Jacques Lacan, le psychanalyste français bien connu dirige, au Seuil, une collection qu’il a intitulée « le champ freudien ».
Cette expression me paraît transposable à notre domaine de préoccupations. Je pense, en effet que nous pourrions, nous aussi, délimiter un champ freinétien. Car, c’est à peine si nous avons commencé de découvrir toute la richesse et toutes les implications de la pensée de Freinet. Il semble bien d’ailleurs, soit dit en passant, qu’il pourrait y avoir, entre les deux champs précités, de nombreuses interférences. Mais je veux insister sur un fait qui m’apparaît essentiel : nous ne croyons pas assez à ce que nous faisons, à ce que nous sommes, à ce que nous cherchons, à ce que nous croyons.

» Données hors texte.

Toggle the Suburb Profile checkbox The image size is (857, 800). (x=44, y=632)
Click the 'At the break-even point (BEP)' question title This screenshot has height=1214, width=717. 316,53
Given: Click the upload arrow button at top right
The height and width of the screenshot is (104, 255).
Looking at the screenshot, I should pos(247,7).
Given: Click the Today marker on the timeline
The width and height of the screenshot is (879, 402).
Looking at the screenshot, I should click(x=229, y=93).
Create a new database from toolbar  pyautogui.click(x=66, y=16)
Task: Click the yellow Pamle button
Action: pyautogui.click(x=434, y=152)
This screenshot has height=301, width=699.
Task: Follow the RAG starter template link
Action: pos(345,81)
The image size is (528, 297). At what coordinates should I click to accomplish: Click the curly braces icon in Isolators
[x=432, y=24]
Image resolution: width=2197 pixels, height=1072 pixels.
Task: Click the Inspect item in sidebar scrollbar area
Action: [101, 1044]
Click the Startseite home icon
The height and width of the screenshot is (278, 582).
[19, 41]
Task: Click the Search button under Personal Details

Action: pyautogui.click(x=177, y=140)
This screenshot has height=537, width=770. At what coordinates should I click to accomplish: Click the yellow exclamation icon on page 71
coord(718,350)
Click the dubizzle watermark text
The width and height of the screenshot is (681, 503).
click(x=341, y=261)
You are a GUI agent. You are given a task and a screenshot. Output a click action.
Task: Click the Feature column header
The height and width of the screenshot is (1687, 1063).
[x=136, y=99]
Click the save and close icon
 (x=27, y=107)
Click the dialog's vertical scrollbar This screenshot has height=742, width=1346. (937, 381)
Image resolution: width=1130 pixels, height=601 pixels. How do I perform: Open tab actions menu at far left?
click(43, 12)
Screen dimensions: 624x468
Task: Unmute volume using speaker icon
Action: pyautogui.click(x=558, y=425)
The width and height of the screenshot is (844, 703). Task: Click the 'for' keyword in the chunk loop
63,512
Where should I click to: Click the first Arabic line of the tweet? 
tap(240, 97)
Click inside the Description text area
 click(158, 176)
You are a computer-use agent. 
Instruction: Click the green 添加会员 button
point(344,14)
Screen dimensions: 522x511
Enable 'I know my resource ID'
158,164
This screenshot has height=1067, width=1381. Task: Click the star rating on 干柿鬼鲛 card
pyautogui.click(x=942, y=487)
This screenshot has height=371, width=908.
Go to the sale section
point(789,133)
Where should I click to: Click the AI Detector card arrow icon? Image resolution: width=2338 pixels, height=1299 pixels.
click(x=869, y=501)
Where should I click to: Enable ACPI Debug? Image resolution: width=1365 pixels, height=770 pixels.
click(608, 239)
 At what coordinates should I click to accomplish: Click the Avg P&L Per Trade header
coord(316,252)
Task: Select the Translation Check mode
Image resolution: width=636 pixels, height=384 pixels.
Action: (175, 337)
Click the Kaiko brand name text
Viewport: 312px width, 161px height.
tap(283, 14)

Au cours de notre enfance et de notre adolescence, nous avons été longuement conditionnés à croire à notre infériorité congénitale et définitive sur le plan du savoir. Avec ce handicap supplémentaire que les gens du Savoir ne se risquent pratiquement pas sur notre terrain et cherchent au contraire à nous entraîner avec beaucoup d’habileté sur le leur. Ajoutons à cela qu’étant spécialistes de totalité, nous ne sommes spécialistes de rien. Ce qui fait que, de quel côté que nous nous tournions, nous avons toujours immensément à apprendre. Ce qui devrait être à nos yeux un immense avantage. Mais nos petites personnes y sont mal sensibles parce que notre type de société accorde sa valorisation à ceux qui savent beaucoup d’un peu et non à ceux qui savent un peu de beaucoup. Et le fait de ne pas appartenir à la première catégorie nous rend inférieurs et coupables et nous empêche de croire à la validité de notre parole.
Quand nous entrons dans le mouvement, nous sommes dans cet état de conditionnements et nous ne nous apercevons pas que l’importance accordée à nos petites sensibilités particulières nous empêche d’être plus efficaces, plus justes et plus vrais. Et notre vie quotidienne se déroulant chaque jour en dehors de nos camarades, nous continuons de marcher dans la même organisation de la société avec le constant sentiment de notre infériorité.
Bah ! la vie étant contradictoire, il y aurait certainement un plaisir maximal à retirer de cette perception des choses. Mais nous ne sommes pas seuls et notre problème n’est pas que notre problème. Des personnes attendent quelque chose de nous et nous pouvons peut-être quelque chose avec elles.
Il ne s’agit pas de déclarer une guerre : nous avons des tâches d’une autre importance. Mais nous avons besoin pour les mener à bien, de nous défaire de tous nos complexes. Nous devrions, maintenant, nous engager pleinement dans notre travail sans nous préoccuper outre mesure des jugements qui sont portés sur notre action. Bref, nous pouvons nous tenir droits, face à ce que nous devons faire et non plus nous engager de trois-quarts avec un regard anxieux continuellement jeté par-dessus notre épaule.
Sera-t-il vraiment nécessaire d’attendre quelque 21 septembre pour proclamer notre république Freinet qui est, essentiellement, la république des praticiens de l’éducation qui se placent dans le flux de sa pensée ?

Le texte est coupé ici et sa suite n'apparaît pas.